Be a HUMBLE Person

Be a HUMBLE Person

RENDAH HATI. Rendah hati merupakan sebuah  SIFAT (karakter)  sekaligus sebuah SIKAP (perilaku). Rendah hati disebut sifat karena rendah hati berada di wilayah pikiran dan hati yang berperan besar dalam menghasilkan perilaku manusia. Rendah hati disebut perilaku karena rendah hati harus terwujud dalam perilaku-perilaku tertentu yang oleh masyarakat umum dikenal sebagai tanda-tanda orang yang rendah hati. 

Dengan demikian rendah hati  muncul apabila keduanya menyatu dan saling melengkapi seperti 2 sisi pada satu koin. Kita tidak dapat mengatakan seseorang itu rendah hati apabila kita tidak melihat perilaku-perilaku rendah hati dalam hidupnya.
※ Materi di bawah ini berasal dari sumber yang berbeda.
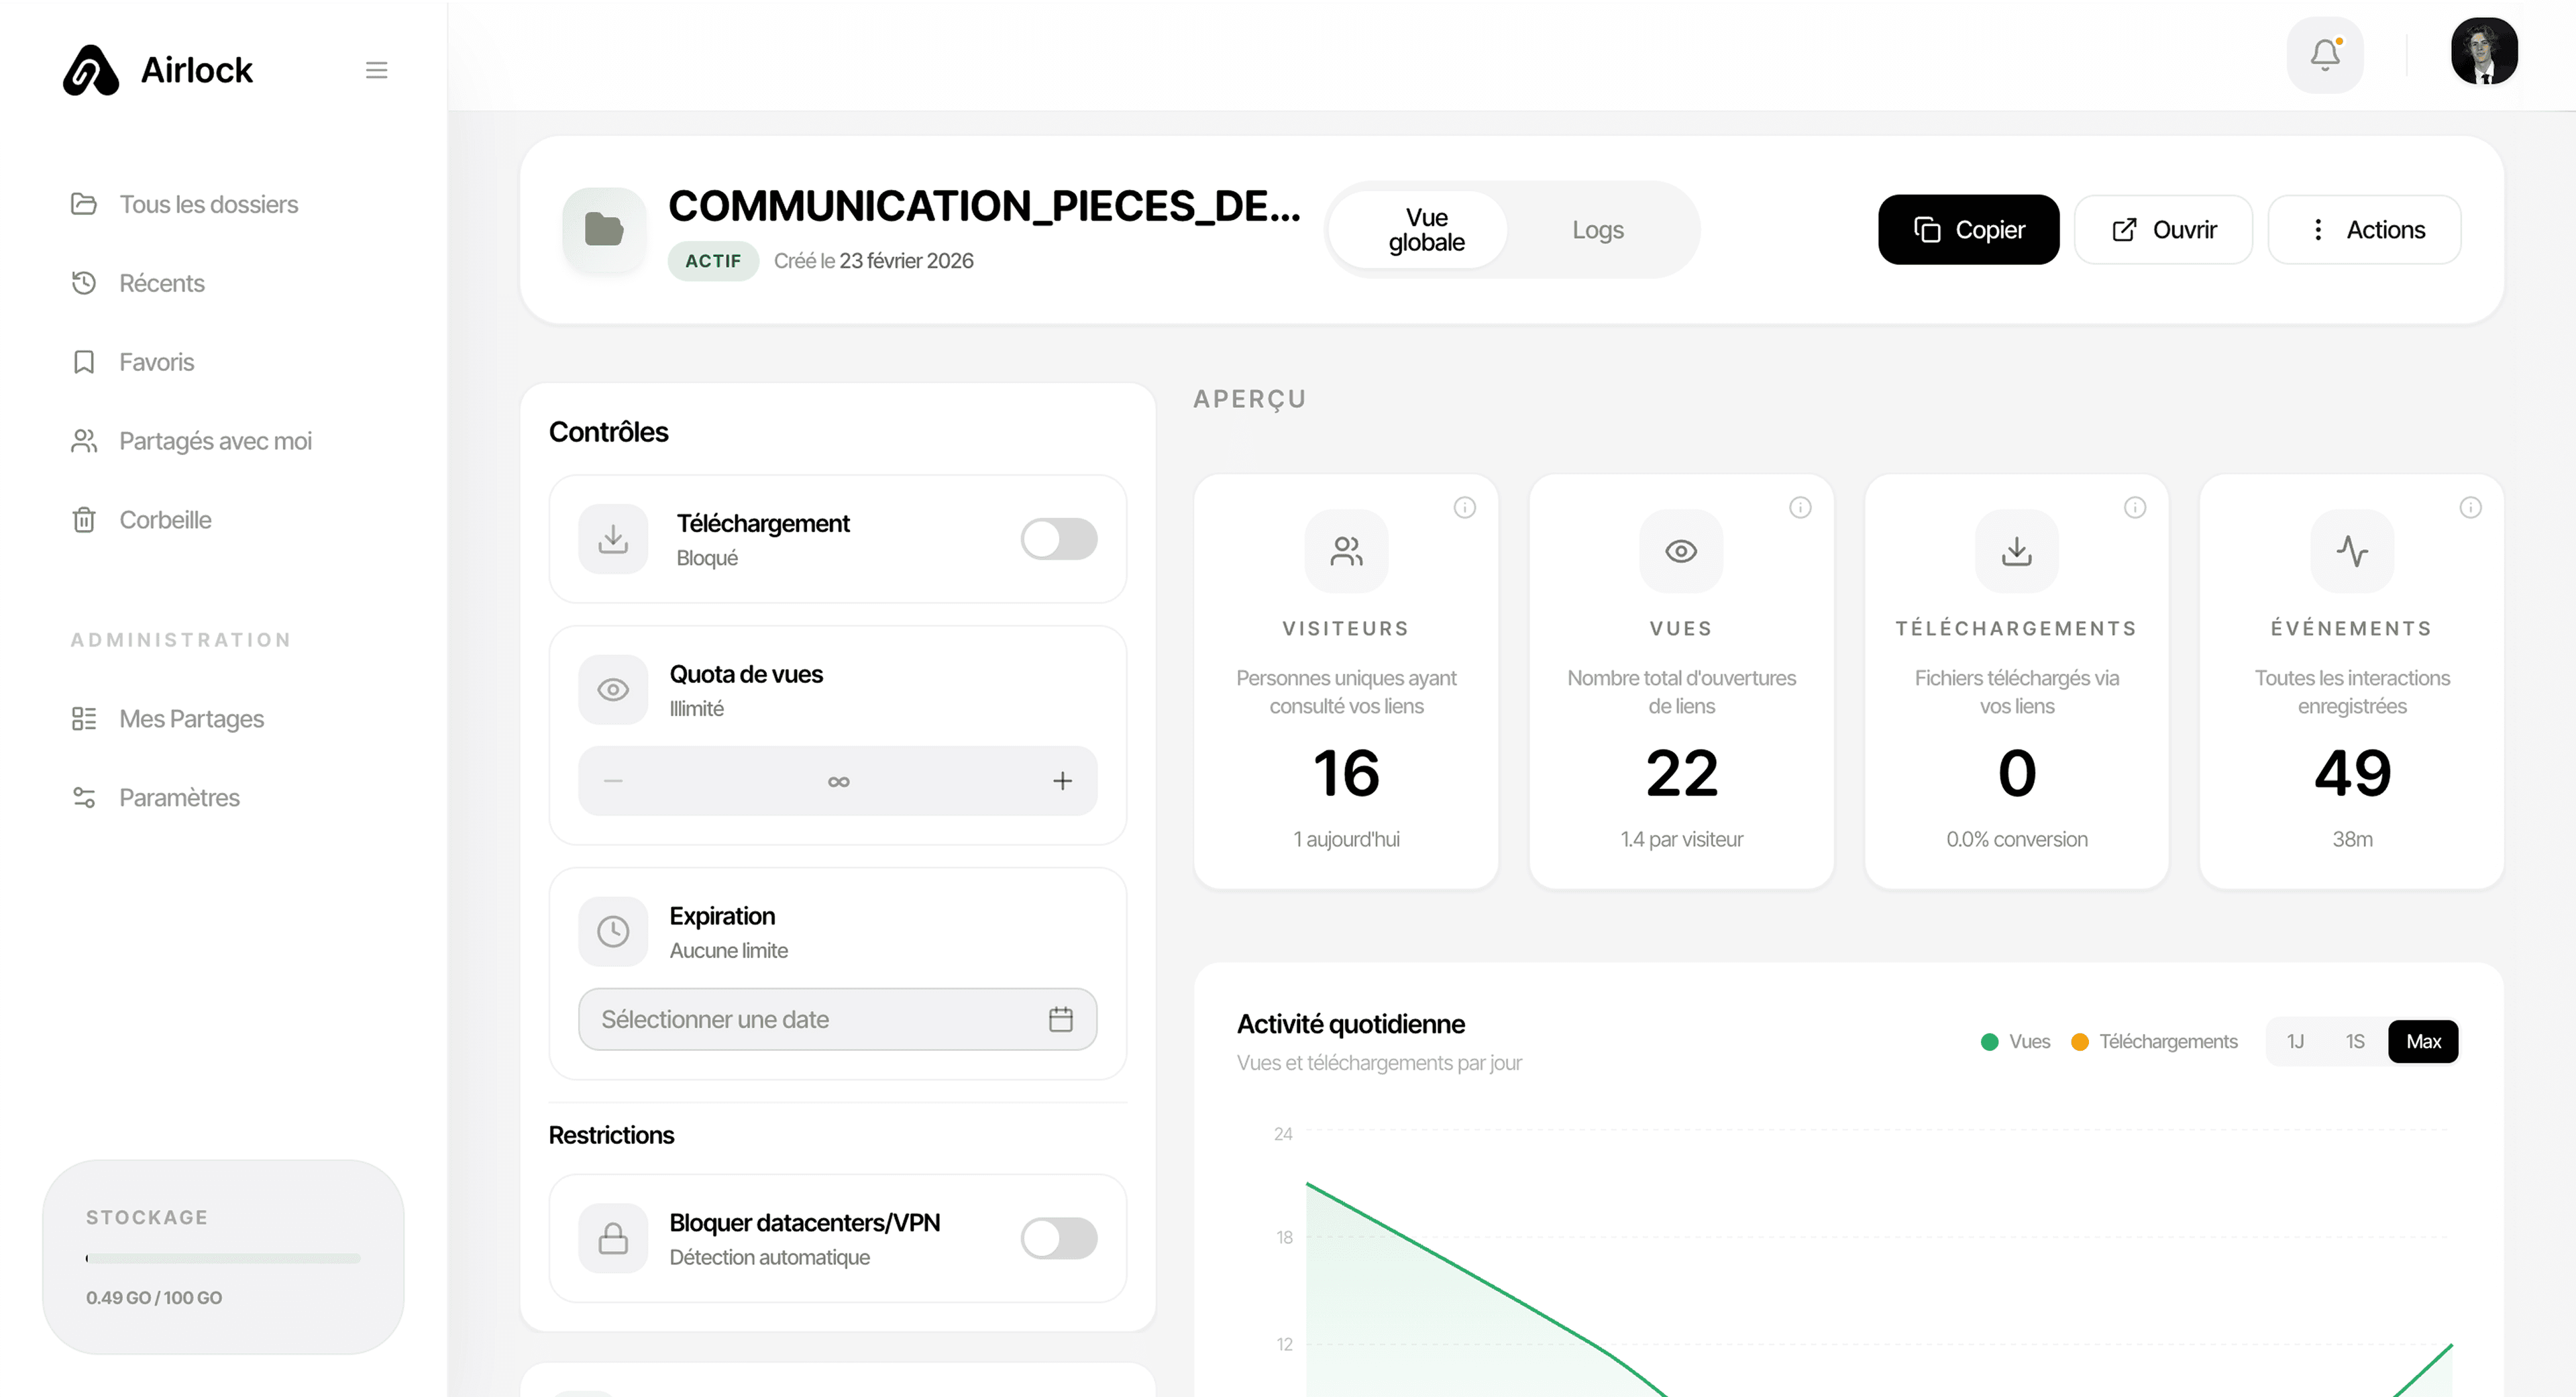Open the Corbeille
Viewport: 2576px width, 1397px height.
[x=165, y=519]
Sebaliknya, kita juga tidak serta merta dapat menyimpulkan bahwa seseorang itu rendah hati melalui perilaku-perilakunya karena ada kemungkinan sikap atau perilakunya itu merupakan suatu rekayasa dan bukan merupakan dorongan alamiah dari hatinya.

Di tengah zaman yang penuh kompetisi seperti saat ini, sangatlah sulit untuk menemukan orang yang rendah hati. Bahkan, ada sebagaian orang berpendapat bahwa rendah hati sudah tidak relevan lagi dengan situasi dan kondisi saat ini karena dianggap sebagai salah satu penghalang keberhasilan, sehingga rendah hati mulai ditinggalkan oleh sebagian orang. Keinginan sebagian besar orang untuk “menjadi seseorang” dan menolak untuk menjadi “bukan siapa-siapa” diduga menjadi pemicunya. Ada dorongan yang sangat kuat dalam diri setiap orang untuk menjadi penting, menjadi berarti dan mendapat pengakuan dari lingkungan sekitarnya.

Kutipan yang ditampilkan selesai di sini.